1. Extra: (In)dependence
Independent observations/errors
• Assumption of most parametric and non-parametric statistics
• Dependent observations: if the values of observations are related to the
value of other observations
Examples of dependence in data
• Case 1: Groups in your dataset. Observations within a group are not
independent. Group structure should be taken into account
• Case 2: Repeated measures. Observations are repeated over time in
the same plot. Repetition should be taken into account
1
Example: Fictive example of linear regression of species richness on soil pH. We model a linear regression and find a negative effect of soil pH
Example: However, imagine that we have two groups in our data. The green observations are all taken from 1 area with high anthropogenic disturbances (and hence, lower species richness). The blue observations are taken from 1 area with low disturbance (and hence, higher species richness). The samples within a group of observations are not independent. When looking at the residuals of all observations in the linear regression, we will see that the blue observations will have in general positive residuals and the green observations in general negative residuals.
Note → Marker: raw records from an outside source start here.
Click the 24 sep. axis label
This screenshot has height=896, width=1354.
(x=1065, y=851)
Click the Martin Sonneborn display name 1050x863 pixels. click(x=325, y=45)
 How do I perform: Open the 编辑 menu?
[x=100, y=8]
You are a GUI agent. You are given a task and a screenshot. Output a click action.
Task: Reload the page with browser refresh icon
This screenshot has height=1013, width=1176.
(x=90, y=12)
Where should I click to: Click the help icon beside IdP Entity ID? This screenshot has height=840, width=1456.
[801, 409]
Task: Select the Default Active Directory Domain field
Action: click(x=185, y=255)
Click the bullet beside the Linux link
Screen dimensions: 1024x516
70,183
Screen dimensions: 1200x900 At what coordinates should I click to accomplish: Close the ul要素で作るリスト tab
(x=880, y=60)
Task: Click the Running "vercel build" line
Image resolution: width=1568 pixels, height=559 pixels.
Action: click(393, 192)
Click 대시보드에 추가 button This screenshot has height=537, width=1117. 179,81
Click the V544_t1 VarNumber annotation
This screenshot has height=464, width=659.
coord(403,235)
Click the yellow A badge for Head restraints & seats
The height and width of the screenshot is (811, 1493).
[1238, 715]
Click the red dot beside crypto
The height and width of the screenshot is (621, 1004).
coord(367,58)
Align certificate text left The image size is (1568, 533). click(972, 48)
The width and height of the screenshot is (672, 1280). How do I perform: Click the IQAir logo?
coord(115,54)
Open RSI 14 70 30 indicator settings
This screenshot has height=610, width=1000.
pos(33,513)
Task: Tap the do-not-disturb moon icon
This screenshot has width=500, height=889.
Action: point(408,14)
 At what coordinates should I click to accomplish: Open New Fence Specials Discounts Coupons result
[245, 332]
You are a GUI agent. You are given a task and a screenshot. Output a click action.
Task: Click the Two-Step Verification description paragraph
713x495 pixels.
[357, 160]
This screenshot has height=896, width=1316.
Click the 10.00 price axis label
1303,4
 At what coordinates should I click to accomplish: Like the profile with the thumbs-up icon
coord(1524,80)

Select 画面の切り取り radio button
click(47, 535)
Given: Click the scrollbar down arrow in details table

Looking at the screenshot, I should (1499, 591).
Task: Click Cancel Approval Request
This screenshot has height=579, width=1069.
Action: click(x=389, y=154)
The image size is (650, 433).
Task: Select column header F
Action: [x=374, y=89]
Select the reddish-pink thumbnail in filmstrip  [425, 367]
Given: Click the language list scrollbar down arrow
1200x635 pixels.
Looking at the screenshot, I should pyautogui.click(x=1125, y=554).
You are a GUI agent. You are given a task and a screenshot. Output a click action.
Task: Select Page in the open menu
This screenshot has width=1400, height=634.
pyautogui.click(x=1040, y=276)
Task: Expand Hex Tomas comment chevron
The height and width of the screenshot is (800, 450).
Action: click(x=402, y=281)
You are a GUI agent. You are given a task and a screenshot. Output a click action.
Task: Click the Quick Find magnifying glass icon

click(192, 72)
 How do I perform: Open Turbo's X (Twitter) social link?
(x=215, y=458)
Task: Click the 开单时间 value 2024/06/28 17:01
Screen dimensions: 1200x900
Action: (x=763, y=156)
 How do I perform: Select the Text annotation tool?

Example: When including group as a covariate in our model, we are actually fitting two lines. If we now look at the residuals, we see no patterns anymore. Independence of errors is achieved (even without independence of observations)
Example: we measured species richness in Meerdaal forest in 1950 and again in 2010. We want to know if there is a significant difference in species richness between the two time periods. The difference between the means of the two groups would be tested with a t-test.
Example: However, imagine that, in 2010, we revisited the plots that were measured in 1950. If we would look at the residuals of the T-test, plots that have positive residuals (high species richness. Eg p1, p2 and p3) in 1950 are more likely to have that in 2010. So again there is no independence of residuals. In this case, we should have to do a paired T-test, which takes into account the non-independence of the data.